Das normgeberische Ermessen der Beklagten sei dahingehend auf Null reduziert, dass die Sperrzeit in den Nächten zum Samstag und Sonntag sowie zu gesetzlichen Feiertagen spätestens um 1:00 Uhr zu beginnen habe. Zugunsten eines der drei Kläger sei das Ermessen zudem dahingehend reduziert, dass unter der Woche jedenfalls in den Nächten zum Donnerstag und Freitag der Beginn der Sperrzeit auf 0:00 Uhr festzusetzen sei. Maßgeblich hierfür sei, dass die festgestellte Lärmbelastung in den Nächten zum Samstag und Sonntag sowie zu gesetzlichen Feiertagen für sämtliche Kläger die Schwelle zur Gesundheitsgefahr überschreite. Für einen der Kläger gelte dies auch für die Nächte zum Donnerstag und Freitag. Die Schwelle der Gesundheitsgefahr sei überschritten, wenn es im Bereich der Wohnungen der Kläger zur Nachtzeit regelmäßig zu einem Beurteilungspegel von über 60 dB(A) komme. Bei diesem Außenpegel setze die theoretische Aufweckgrenze ein und könnten langfristig Gesundheitsgefährdungen auftreten. Werde die maßgebliche untere Grenze für das menschliche Schlafbedürfnis, die typischerweise bei sechs Stunden liege, regelmäßig unterschritten, drohten erhebliche Gefahren für die Gesundheit.
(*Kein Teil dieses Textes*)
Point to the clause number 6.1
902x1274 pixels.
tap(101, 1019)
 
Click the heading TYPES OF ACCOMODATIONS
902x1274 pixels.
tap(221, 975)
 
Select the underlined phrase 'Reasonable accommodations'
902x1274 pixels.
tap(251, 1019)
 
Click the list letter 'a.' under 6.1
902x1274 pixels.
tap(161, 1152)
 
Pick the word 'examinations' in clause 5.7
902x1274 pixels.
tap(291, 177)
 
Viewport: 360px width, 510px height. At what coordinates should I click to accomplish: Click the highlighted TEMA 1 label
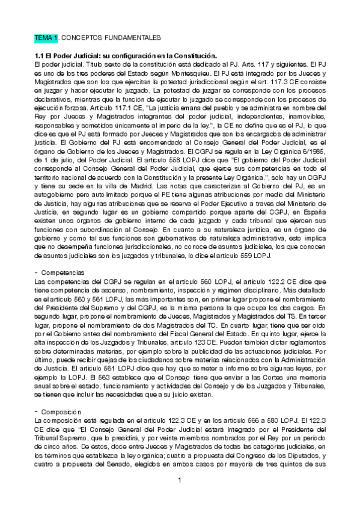tap(46, 37)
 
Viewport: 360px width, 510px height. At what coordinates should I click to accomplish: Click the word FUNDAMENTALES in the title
tap(135, 37)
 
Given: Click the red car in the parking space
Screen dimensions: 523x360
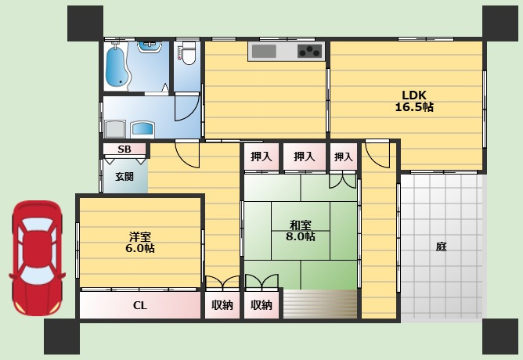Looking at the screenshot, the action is point(37,258).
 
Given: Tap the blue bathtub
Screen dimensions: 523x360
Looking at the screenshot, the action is point(117,66).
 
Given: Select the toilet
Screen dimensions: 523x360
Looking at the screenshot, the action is point(189,53).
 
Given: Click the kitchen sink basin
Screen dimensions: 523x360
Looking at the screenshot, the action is point(264,52).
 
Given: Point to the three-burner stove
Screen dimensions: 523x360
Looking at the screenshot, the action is point(310,52).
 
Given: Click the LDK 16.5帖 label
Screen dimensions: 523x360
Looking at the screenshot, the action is point(414,101).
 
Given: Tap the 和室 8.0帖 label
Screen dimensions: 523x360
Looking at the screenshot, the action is point(300,231).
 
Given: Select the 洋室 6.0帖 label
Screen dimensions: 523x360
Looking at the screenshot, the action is point(140,243).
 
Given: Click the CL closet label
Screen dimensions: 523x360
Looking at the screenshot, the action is point(140,305).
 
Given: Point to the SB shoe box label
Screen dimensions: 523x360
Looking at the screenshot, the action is point(124,149).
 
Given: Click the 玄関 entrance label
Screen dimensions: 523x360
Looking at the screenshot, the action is point(124,177).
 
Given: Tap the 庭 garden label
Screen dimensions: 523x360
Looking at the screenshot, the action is point(441,247).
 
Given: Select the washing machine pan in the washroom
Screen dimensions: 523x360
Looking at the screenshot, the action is point(115,129).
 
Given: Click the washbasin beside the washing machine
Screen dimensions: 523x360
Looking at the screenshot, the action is point(142,129).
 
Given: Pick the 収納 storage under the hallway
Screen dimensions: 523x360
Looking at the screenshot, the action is point(222,305).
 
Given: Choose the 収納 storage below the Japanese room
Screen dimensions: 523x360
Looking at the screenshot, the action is point(262,305).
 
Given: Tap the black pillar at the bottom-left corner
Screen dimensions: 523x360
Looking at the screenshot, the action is point(62,337).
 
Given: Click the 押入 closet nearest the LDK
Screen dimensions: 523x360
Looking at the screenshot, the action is point(344,157).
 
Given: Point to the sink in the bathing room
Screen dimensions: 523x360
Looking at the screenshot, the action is point(150,47).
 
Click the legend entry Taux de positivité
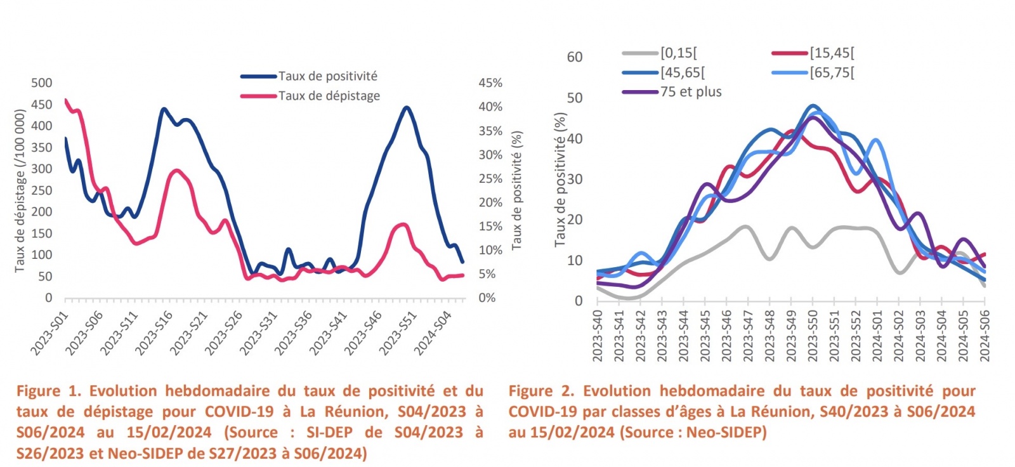pyautogui.click(x=327, y=76)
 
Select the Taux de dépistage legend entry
pyautogui.click(x=329, y=96)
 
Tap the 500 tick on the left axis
pyautogui.click(x=42, y=83)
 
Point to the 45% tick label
pyautogui.click(x=490, y=83)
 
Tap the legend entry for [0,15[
pyautogui.click(x=678, y=53)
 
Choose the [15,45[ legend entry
pyautogui.click(x=832, y=53)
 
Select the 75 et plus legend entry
pyautogui.click(x=690, y=92)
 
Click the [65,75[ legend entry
pyautogui.click(x=832, y=73)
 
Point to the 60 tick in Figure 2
pyautogui.click(x=574, y=57)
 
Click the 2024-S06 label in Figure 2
pyautogui.click(x=985, y=336)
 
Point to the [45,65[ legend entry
pyautogui.click(x=682, y=73)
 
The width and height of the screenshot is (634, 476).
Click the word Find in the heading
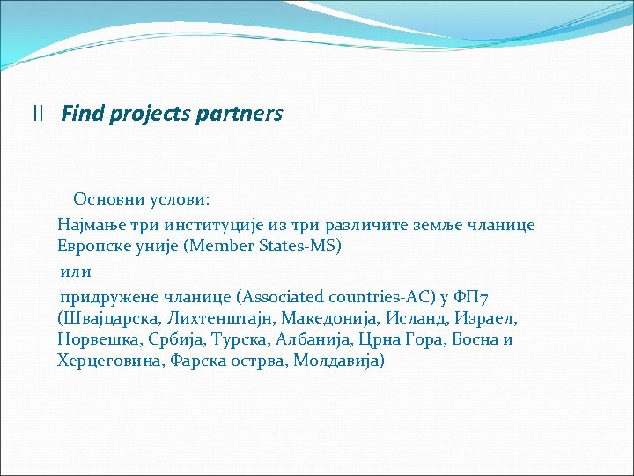point(81,114)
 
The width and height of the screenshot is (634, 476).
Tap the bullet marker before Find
point(37,114)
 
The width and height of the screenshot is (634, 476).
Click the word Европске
point(92,246)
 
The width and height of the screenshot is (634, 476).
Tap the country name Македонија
point(324,317)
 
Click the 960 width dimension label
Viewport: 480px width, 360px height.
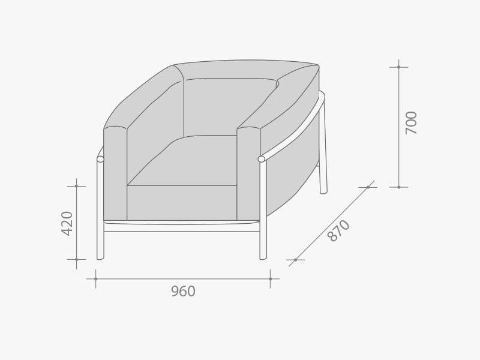[x=183, y=292]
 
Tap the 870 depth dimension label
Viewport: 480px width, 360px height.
[x=339, y=230]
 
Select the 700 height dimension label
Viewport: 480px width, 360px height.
[x=411, y=122]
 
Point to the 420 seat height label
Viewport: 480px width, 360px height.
[x=67, y=223]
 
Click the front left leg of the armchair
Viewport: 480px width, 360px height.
[x=100, y=210]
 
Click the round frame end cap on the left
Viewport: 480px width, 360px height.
[x=100, y=159]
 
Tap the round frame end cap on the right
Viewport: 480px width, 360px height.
[x=261, y=159]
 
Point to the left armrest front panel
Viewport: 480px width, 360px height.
[x=115, y=174]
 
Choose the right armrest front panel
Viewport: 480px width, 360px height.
[x=248, y=174]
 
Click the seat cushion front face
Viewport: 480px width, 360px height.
[x=182, y=203]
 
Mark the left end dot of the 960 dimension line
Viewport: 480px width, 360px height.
[x=95, y=278]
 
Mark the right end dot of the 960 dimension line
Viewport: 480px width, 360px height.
[x=270, y=278]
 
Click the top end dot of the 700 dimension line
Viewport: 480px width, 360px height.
[x=398, y=67]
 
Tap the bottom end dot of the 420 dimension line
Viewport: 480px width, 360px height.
[x=76, y=259]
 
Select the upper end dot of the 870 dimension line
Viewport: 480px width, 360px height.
[x=368, y=187]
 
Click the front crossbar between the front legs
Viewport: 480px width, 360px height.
[x=182, y=228]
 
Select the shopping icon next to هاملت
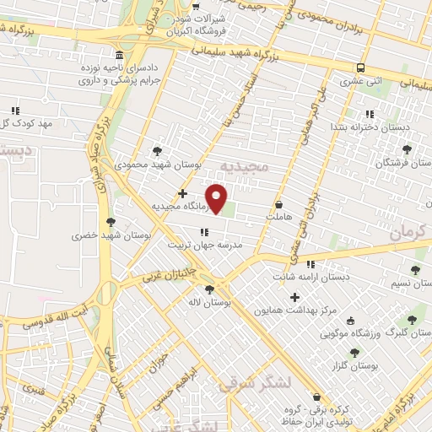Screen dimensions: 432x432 (x=278, y=204)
Hinsichtlich der weiteren Wochentage und soweit auch die übrigen Kläger eine längere Sperrzeit in den Nächten zu Werktagen beanspruchten, seien die hohen Voraussetzungen für einen entsprechenden Normänderungsanspruch mangels Überschreitung des zur Bejahung der Gesundheitsgefahr herausgearbeiteten Schwellenwerts nicht erfüllt.

Andere gleich geeignete und überdies zumutbare Mittel, um die Lärmbelastung auf ein vertretbares Maß zurückzuführen, seien nicht ersichtlich. Den Klägern sei es nicht mehr zumutbar, das Wirksamwerden weiterer „flankierender Maßnahmen“, um deren Umsetzung sich die Beklagte seit Erlass der Sperrzeitverordnung vom 24. Juli 2018 bemühe, abzuwarten. Sie könnten auch nicht darauf verwiesen werden, passive Schallschutzmaßnahmen - wie etwa den Einbau von besonderen Schallschutzfenstern - zu ergreifen.

Der Senat übersehe bei alledem nicht, dass die hier für erforderlich erklärte Verlängerung der Sperrzeiten in die Grundrechte der Gaststättenbetreiber und Gaststättenbesucher eingreife. Dieser Eingriff sei jedoch zum Schutz des von Art. 2 Abs. 2 Satz 1 GG geschützten lebensnotwendigen Schlafs der Kläger gerechtfertigt.

Den exakten räumlichen Geltungsbereich der geänderten Sperrzeiten habe die Beklagte nach pflichtgemäßem Ermessen selbst zu bestimmen. In ihrem Ermessen verbleibe ferner, ob sie für bestimmte Tage im Jahr oder anlässlich besonderer Ereignisse eine abweichende Sperrzeitenregelung treffen möchte. Allerdings müsse eine solche Ausnahmeregelung auf seltene Ereignisse beschränkt bleiben und dürfe nicht dazu führen, die nach den vorstehenden Ausführungen zwingend gebotenen Regelungen der Sperrzeiten zu unterlaufen.

Die Revision zum Bundesverwaltungsgericht wurde vom VGH nicht zugelassen. Dagegen können die Beteiligten binnen eines Monats nach Zustellung des vollständigen Urteils Nichtzulassungsbeschwerde zum Bundesverwaltungsgericht erheben (Az. 6 S 2828/19).